**EXERCISE**
Locate the line that contains "[Instagram] (759, 1762)". Copy it and every following line through the end of the records, exactly, and include nothing else.

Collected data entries
----
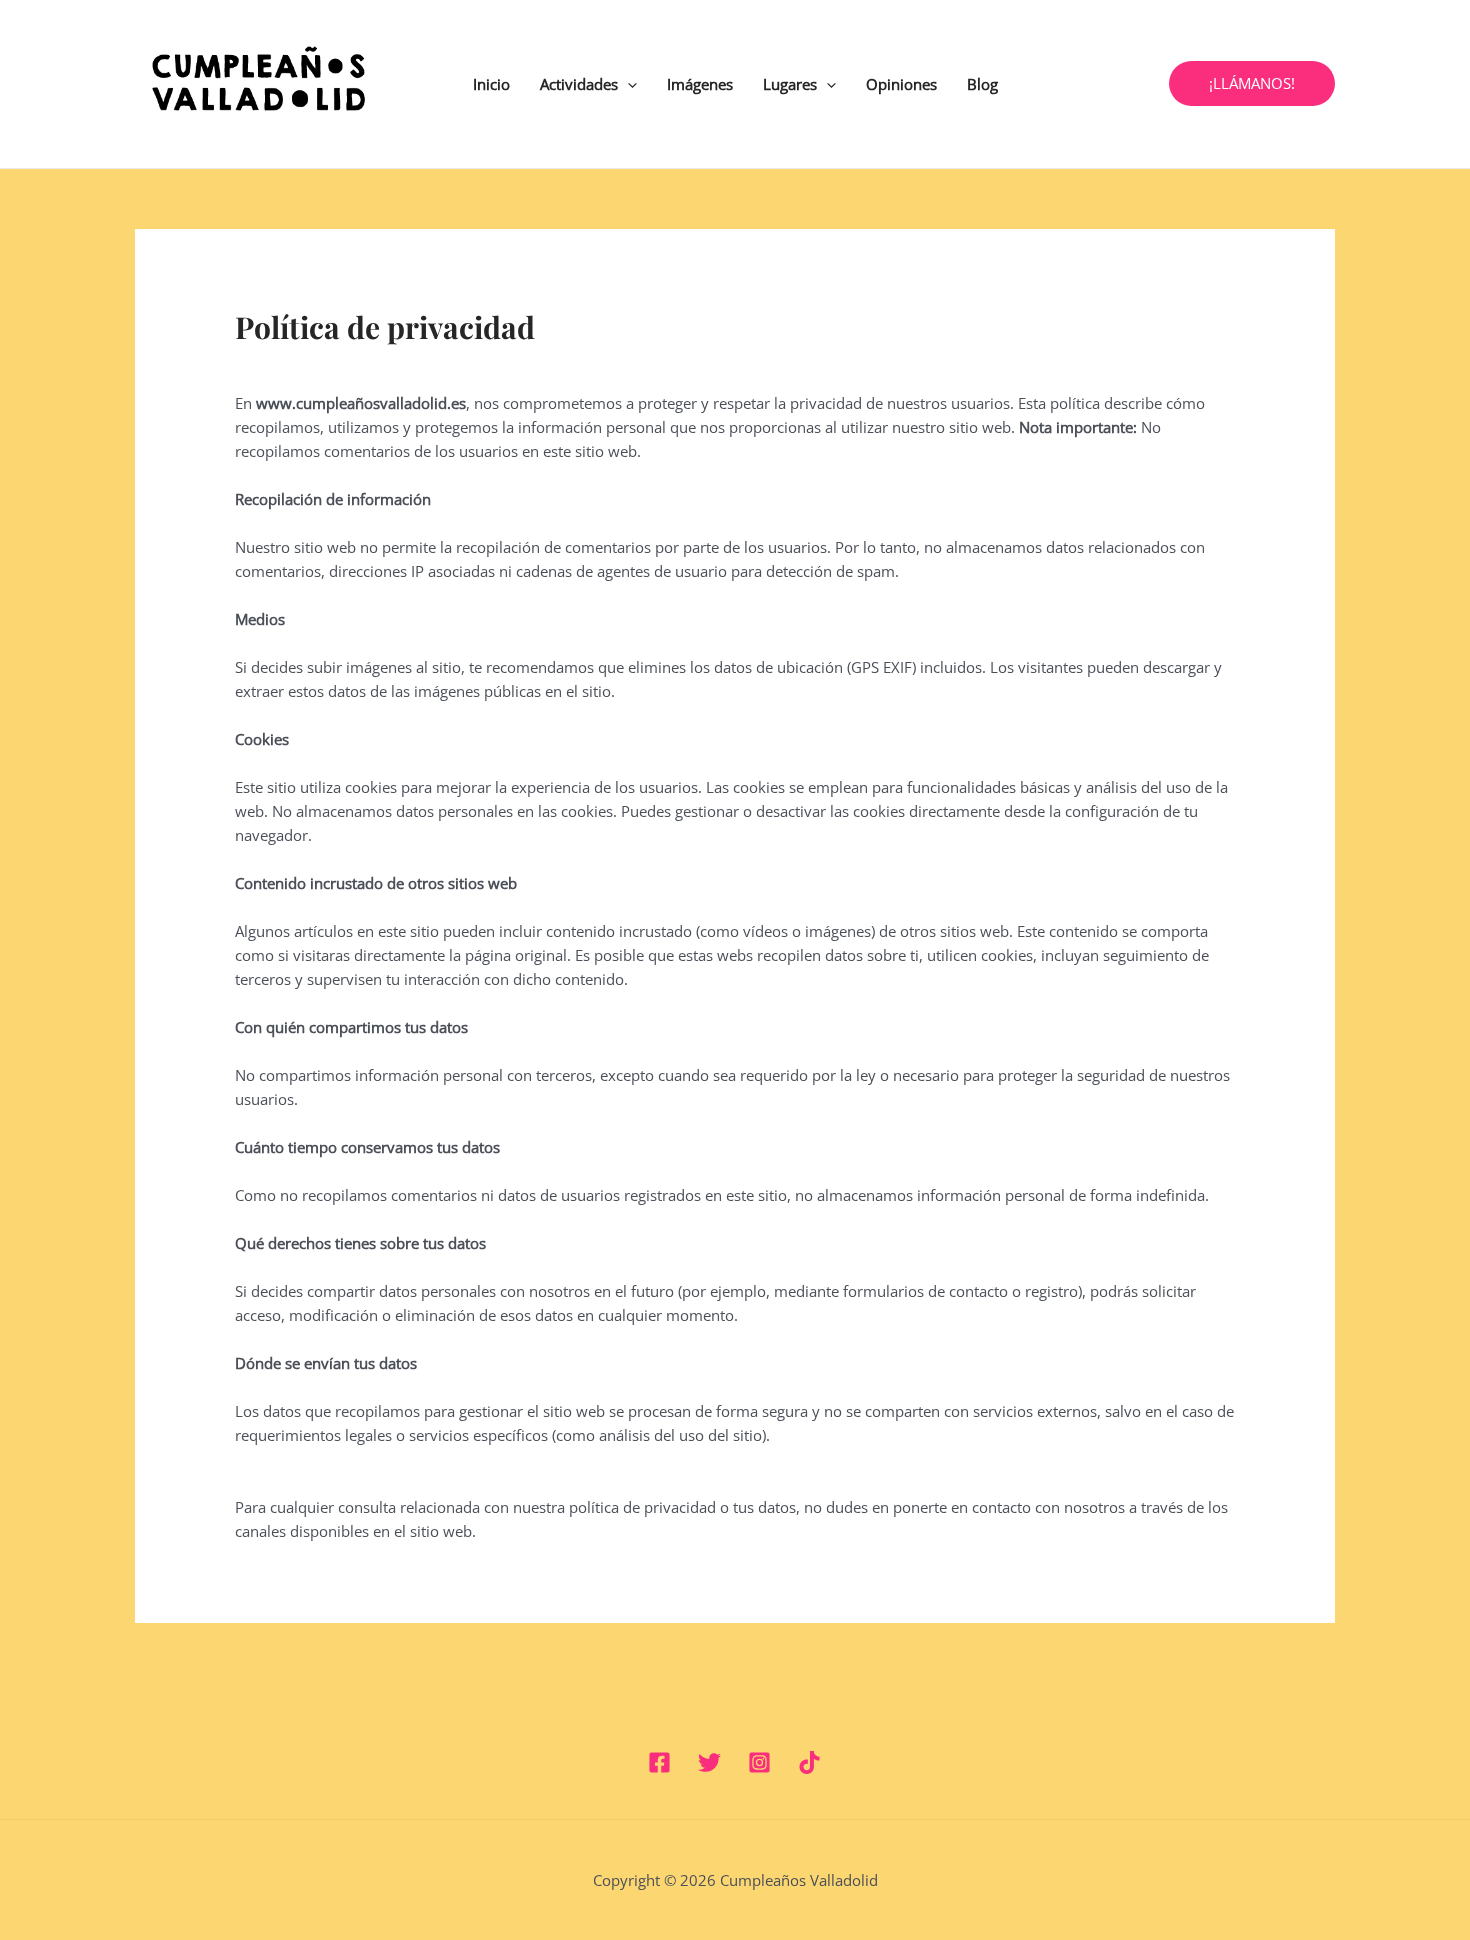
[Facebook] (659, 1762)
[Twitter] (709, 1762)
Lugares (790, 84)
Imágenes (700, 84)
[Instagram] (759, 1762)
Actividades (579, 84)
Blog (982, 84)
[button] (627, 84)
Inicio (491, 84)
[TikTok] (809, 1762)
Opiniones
----
**RESULT OF THE EXERCISE**
[Instagram] (759, 1762)
Actividades (579, 84)
Blog (982, 84)
[button] (627, 84)
Inicio (491, 84)
[TikTok] (809, 1762)
Opiniones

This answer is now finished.